« Vous n'ignorez sans doute pas tout à fait, dit-elle doucement, qu'en matière politique, nous sympathisons largement avec vous. » L'homme qu'elle avait épousé à Francfort et dont elle portait le nom, était un communiste. Beaucoup plus jeune qu'elle, il l'avait abandonnée. En ce moment, il travaillait à Moscou comme régisseur de cinéma.

« Dans une large mesure, approuva Kroge, en levant doctement un index. Sinon tout à fait. Pas sur tous les points. Tous nos rêves ne se sont pas réalisés à Moscou. Les rêves, les exigences, les espérances des intellectuels peuvent-ils se réaliser sous la dictature ? »

Ulrichs répondit sérieusement, et ses yeux étroits se rétrécirent encore et prirent une expression presque menaçante : « Ce ne sont pas seulement les intellectuels - ou ceux qui se disent tels - qui ont leurs exigences. Celles du prolétariat sont encore plus impérieuses. Du train où va le monde aujourd' hui - elles ne pouvaient se réaliser qu'au moyen de la dictature. » Sur quoi le directeur Schmitz eut l'air bouleversé. Ulrichs, pour donner à l'entretien un tour plus léger, dit en souriant : « Au demeurant, hier, à notre réunion, le Künstlertheater a failli être représenté par son membre le plus éminent. Hendrik devait paraître, malheureusement, au dernier moment, il en a été empêché.

— Hôfgen aura toujours un empêchement de dernière heure, s'il s'agit d'affaires susceptibles d'entraver sa carrière. » Kroge esquissa une grimace dédaigneuse en prononçant ces mots. Hedda von Herzfeld le regarda d'un air suppliant et soucieux. Mais quand Otto Ulrichs déclara avec conviction : « Hendrik est des nôtres », elle sourit, soulagée. « Hendrik est des nôtres, répéta Ulrichs.
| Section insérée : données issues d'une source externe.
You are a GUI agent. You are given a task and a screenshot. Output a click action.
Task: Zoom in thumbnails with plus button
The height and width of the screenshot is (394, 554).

Et il le prouvera par ses actes. Son action sera le Théâtre révolutionnaire. Il doit s'ouvrir ce mois-ci.

— Il n'est pas encore ouvert. » Kroge sourit méchamment. « Pour commencer, il n'y a que le papier à lettres avec le bel en-tête "Théâtre révolutionnaire", mais admettons même qu'il s'ouvre un jour, croyez-vous qu'Höfgen osera donner une pièce vraiment révolutionnaire ? »

Ulrichs répliqua, assez violemment : « En effet, je le crois ! D'ailleurs, la pièce est déjà choisie et on peut dire qu'elle est révolutionnaire ! »

Kroge, du geste et par son expression, marqua un scepticisme las et dédaigneux. « On verra bien. » Hedda von Herzfeld, qui s'aperçut qu'Ulrichs rougissait de colère, jugea opportun de dévier l'entretien.

« Que signifiait au fond l'absurde petite boutade de ce Miklas ? Est-il exact que ce garçon soit antisémite et en relation avec les nationaux-socialistes ? » Au mot « national-socialiste », son visage se contracta de dégoût, comme si elle avait effleuré le cadavre d'un rat. Schmitz se prit à rire avec dédain, tandis que Kroge disait : « Voilà bien le type qu'il nous faut ! » Ulrichs s'assura par un regard de biais que Miklas n'entendait pas, et déclara d'une voix sourde :

« Hans est au fond un brave garçon, je le sais, car j'ai souvent causé avec lui. Il faut beaucoup s'occuper, et avec ménagement, d'un gars pareil ; alors on le rallie parfois encore à la bonne cause. Je ne crois pas qu'il soit tout à fait perdu pour nous. Sa révolte, son mécontentement général, ont fait fausse route, vous comprenez ce que je veux dire ? » Mme Hedda opina de la tête. Ulrichs chuchota, avec empressement : « Dans un cerveau aussi jeune, tout est confus, inexpliqué. Aujourd'hui, circulent des millions d'individus comme ce Miklas. Tous éprouvent une haine commune, et c'est bon, car cette haine s'adresse à l'état de choses actuel. Mais si un type comme celui-là a la malchance de tomber entre les mains des suborneurs, ils gâchent sa bonne haine, ils lui racontent que les Juifs sont coupables de tous les maux et du traité de Versailles, et il croit ces sornettes, il oublie qui sont les vrais coupables, ici et partout. C'est la fameuse manœuvre de détournement, et auprès de toutes ces jeunes têtes brûlées, ignorantes de tout et incapables de réfléchir juste, elle réussit. Voilà ce petit tas de misère assis là, et qui se laisse injurier et traiter de nazi. »

Tous les quatre regardèrent vers Hans Miklas, assis à une petite table dans le coin le plus reculé de la salle, auprès de la grosse vieille souffleuse, Mme Efeu, de Willi Böck, le préposé au vestiaire, et du portier du théâtre, M. Knurr.